I’d have to dig much deeper into Decimal to know if this tradeoff makes any sense in the larger context of all the things Decimal does. A quick look suggests my assumptions about what the library actually does may be wrong.

1 Like

I did some more looking and thinking and using Tuples for Decimal to enable “<” use would only work if you always normalize the coefficient and somehow put leading zeros in front of it.

You could add a number one order of magnitude larger than the specified precision to fake this, but that would complicate all the rest of the operators.

Another approach would be to use actual binaries for the coefficient, but that also adds a lot of
complexity.

2 Likes

Aha! I had not considered that. Thank you, I’ve been wondering about the actual reasoning behind the ‘all things are comparable’ in Erlang for a very long time. :slight_smile:

:thumbsup:

Yes, you’re right. I had not considered that (1 * 10^3) < (123 * 10^1)

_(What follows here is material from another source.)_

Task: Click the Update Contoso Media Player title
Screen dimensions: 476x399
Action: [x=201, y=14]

If you follow the IEEE specification, then it makes sense to return Decimals there. It is just that I would expect comparing functions (like compare/2 or cmp/2) to be used in checks like check if a is larger or equal to b. compare(a, b) >= 0. Of course this no different from checking if b is strictly smaller than a, but depending on the context it is often more readable to use a x >= y over a y < x or a x <= y over a y > x.

So that would be a reason for a comparing function to return integers instead of decimals or symbols. Of course, if a library were to offer functions like lte?(a, b), that is a great way too.

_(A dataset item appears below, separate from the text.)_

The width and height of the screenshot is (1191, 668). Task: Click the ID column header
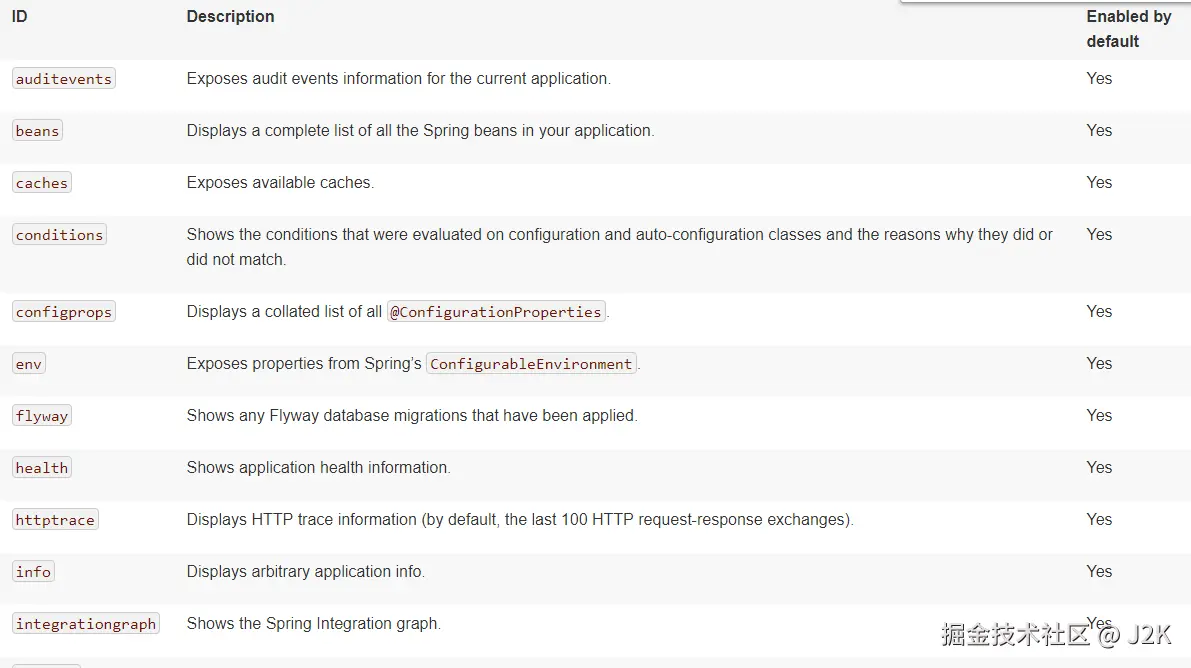coord(19,16)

Oh, and let me just say that I really like the Decimal library :smiley:

1 Like

Recently I wrote simple, experimental library which makes dealing with Decimal library a bit easier. It is only a thin wrapper so the actual calculations are made by Decimal anyway.

1 Like

FWIW, I’ve come up with a basic tuple implementation for Decimal-like library that does work with “<”. It’s about as complex as I expected although the trick is to fiddle the exponent, not the mantissa or significand.

1 Like

Can someone explain the problem Decimal is meant to solve that isn’t solved by float? Or just exactly what the use case is for Decimal?

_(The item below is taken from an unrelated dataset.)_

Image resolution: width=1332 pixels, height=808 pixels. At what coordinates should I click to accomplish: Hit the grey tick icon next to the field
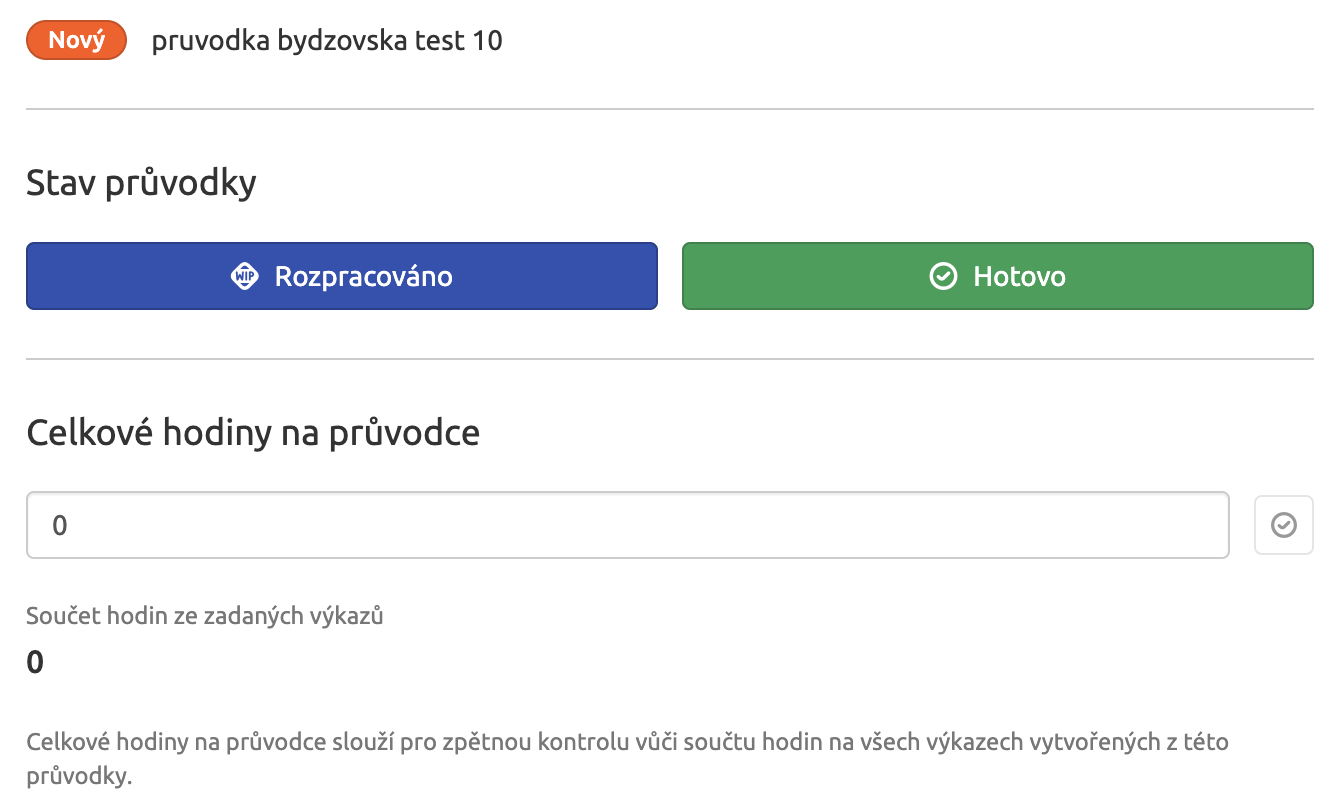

I understand that it can do things float can not, I’m just trying to grasp the itch this library scratches. I think you could tweak it such that < would work, but the data structure I have come
up with is heavily dependent on the precision requested.

Would doing that break the entire purpose of the library?

My guess is that it’s important that the data structure represent the number w/o additional context provided by Decimal in the process table. The representation I have come up with has the precision as a deductible fact, but it’s tricky to work with items that were build with different notions of precision.